When I was growing up, my Indian passport was stamped: “Not valid for travel to South Africa or Israel.”  Newly independent India aligned itself with other anti-colonial movements, the South African anti-apartheid movement, and stood against the Israeli occupation of Palestinian lands. This did not come in the way of intellectual exchanges between people. I myself established contact with anti-apartheid Shakespearian scholars in South Africa through publishers in London, and we started a dialogue in spite of the difficulties involved. As in India, Shakespeare had been used both to suppress freedoms in South Africa and to amplify calls for liberty. After the dismantling of apartheid our conversations could finally become face to face. In 1994 a conference in Johannesburg gathered Shakespeareans from the US, England, many countries of Europe, India and Israel to reflect on Shakespeare, race and post-colonialism at that point of history. Today, there are Shakespereans in Israel who support the BDS movement, and we can work with them to imagine a similar conference in the future in Israel, one in Palestinians can participate as equals.

That India in which I grew up has changed. Over the last two decades the Indian state has turned away from the pro-freedom and self-determination stance it adopted after decolonization. Now it eagerly buys arms from Israel; according to the Israeli newspaper Haaretz, “India is now the No. 1 export target of Israel’s defense industries.” Indeed, Israel has become one of the world’s largest exporter of arms because of India’s patronage. (See Jeff Halper, War Against the People: Israelm The Palestinians and Global Pacification London: Pluto Press, 2015: 214.) India has not only acquired drones and radars from Israel but set up a joint “anti-terror” commission with it. India is also eager to learn surveillance and policing methods from Israel as it quells discontent and human rights within its own borders, especially Kashmir where the situation has eerie echoes with that obtaining in Palestine. In 1947 when India became free, Muslim majority Kashmir was promised a plebiscite to decide whether it would remain with Indian or join Pakistan. But the promise never materialized, and especially over the last two decades, Kashmiri demands for freedom have escalated and been expressed in intifada-like uprisings. The Indian state insists that those demanding freedom are simply “terrorists.” Under a Hindu majoritarian government today, India is anxious to position itself as a participant in the “global war on terror.” Kashmiris have been tortured, disappeared, and killed in the thousands. The recent use of pellet guns on ordinary citizens including children has been compared to Israeli actions against Palestinian civilians. Just as we cannot invoke India’s anticolonial past to justify the actions of the Indian state today, and we cannot invoke the history of the Holocaust to justify Israeli occupation. Our attachments to these entities—India, Israel or indeed any other nation—cannot be expressed as justifications of the nation state and its repressive mechanisms.

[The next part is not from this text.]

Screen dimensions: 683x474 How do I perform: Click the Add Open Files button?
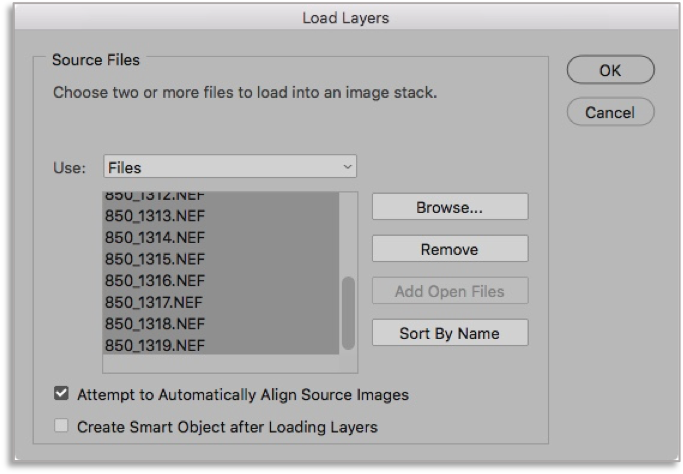pos(449,291)
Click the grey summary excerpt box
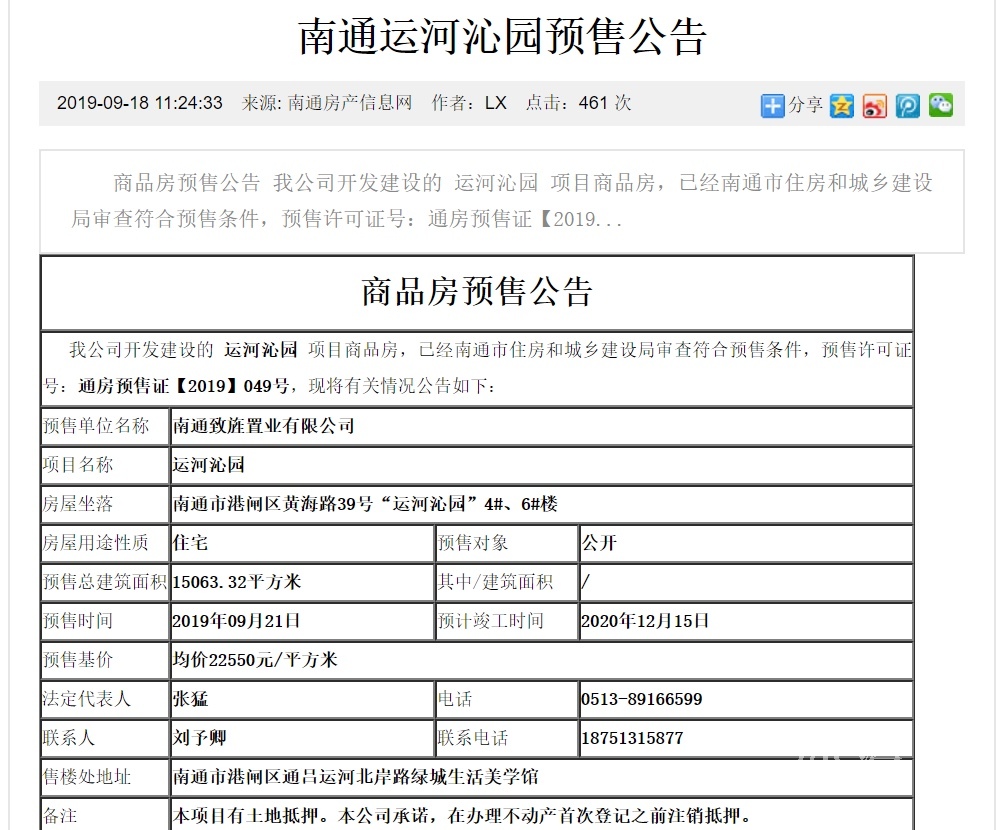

A powerful discourse of Israeli exceptionalism has ensured that the same people who supported the boycott of South African academic institutions today bring up all sorts of questions—ranging from efficacy, to the academic freedom –when it comes to Israel. But as many of our South African colleagues did, many of our Israeli colleagues too are fighting the policies of the Israeli state, policies that are mirrored within the universities. A boycott would strengthen the hands of these colleagues. It is neither anti-Semitic nor against the interests of ordinary people in Israel to boycott those institutions that perpetuate such oppression. Above all, it is time to think about the rights of Palestinian and Israeli-Arab academics, artists, students and teachers.